Selective Inhibition of Tumor Necrosis Factor for Attenuating Alzheimer’s Disease: Strategies Targeting Neuroinflammation
摘要
Neuroinflammation is increasingly recognized as a key feature in the development of Alzheimer’s disease (AD), with tumor necrosis factor-alpha (TNF-α) playing a crucial role in initiating inflammatory responses. Continuous activation of TNF-α leads to synaptic dysfunction, neuronal loss, and worsening of amyloid and tau pathology. Specifically, the upregulation of the pro-inflammatory cytokine TNF-α in the brain activates its receptors (TNFR1 & TNFR2).
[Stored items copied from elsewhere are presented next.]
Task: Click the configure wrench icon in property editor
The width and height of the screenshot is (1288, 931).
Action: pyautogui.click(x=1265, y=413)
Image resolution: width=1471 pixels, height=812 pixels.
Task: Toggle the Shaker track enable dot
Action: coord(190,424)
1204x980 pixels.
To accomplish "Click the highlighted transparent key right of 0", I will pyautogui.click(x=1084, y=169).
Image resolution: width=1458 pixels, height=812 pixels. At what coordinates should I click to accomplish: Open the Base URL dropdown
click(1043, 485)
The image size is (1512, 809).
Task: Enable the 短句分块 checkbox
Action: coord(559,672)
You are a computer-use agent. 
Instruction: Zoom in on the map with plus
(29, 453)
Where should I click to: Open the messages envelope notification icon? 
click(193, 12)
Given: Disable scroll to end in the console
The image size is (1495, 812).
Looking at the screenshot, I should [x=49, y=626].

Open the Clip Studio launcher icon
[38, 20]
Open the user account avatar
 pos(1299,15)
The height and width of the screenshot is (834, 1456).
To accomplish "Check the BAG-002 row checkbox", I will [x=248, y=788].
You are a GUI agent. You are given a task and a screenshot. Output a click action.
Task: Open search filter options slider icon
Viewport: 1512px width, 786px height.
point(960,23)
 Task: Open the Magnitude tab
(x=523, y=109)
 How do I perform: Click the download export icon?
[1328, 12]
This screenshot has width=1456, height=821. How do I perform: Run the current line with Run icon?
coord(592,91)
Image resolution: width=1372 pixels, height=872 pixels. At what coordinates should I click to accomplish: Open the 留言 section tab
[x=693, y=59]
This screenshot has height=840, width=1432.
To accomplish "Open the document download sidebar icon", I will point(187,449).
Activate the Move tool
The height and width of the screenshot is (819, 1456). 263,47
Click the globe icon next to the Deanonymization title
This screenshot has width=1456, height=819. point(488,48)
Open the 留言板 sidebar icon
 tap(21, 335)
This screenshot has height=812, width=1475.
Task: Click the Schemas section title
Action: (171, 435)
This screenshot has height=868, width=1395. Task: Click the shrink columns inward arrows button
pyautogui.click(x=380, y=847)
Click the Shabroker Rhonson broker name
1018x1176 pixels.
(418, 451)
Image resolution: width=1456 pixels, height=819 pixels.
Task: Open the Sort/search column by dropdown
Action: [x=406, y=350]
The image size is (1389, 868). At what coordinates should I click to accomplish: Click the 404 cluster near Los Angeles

Targeting TNF-α through selective inhibition presents a promising therapeutic strategy for regulating neuroinflammatory responses without compromising systemic immunity. This review discusses current insights into TNF-α signaling in AD progression and examines the effectiveness of selective TNF-α inhibitors in preclinical and clinical studies. We also highlighted specific TNF-α inhibitors, including small molecules and gene therapy approaches, for chronic inflammatory conditions and discussed the limitations and future directions of the current review. Targeted TNF-α inhibition could serve as a novel, disease-modifying treatment for AD, especially when combined with multi-targeted approaches addressing amyloid burden, tau pathology, oxidative stress, and neuroinflammation.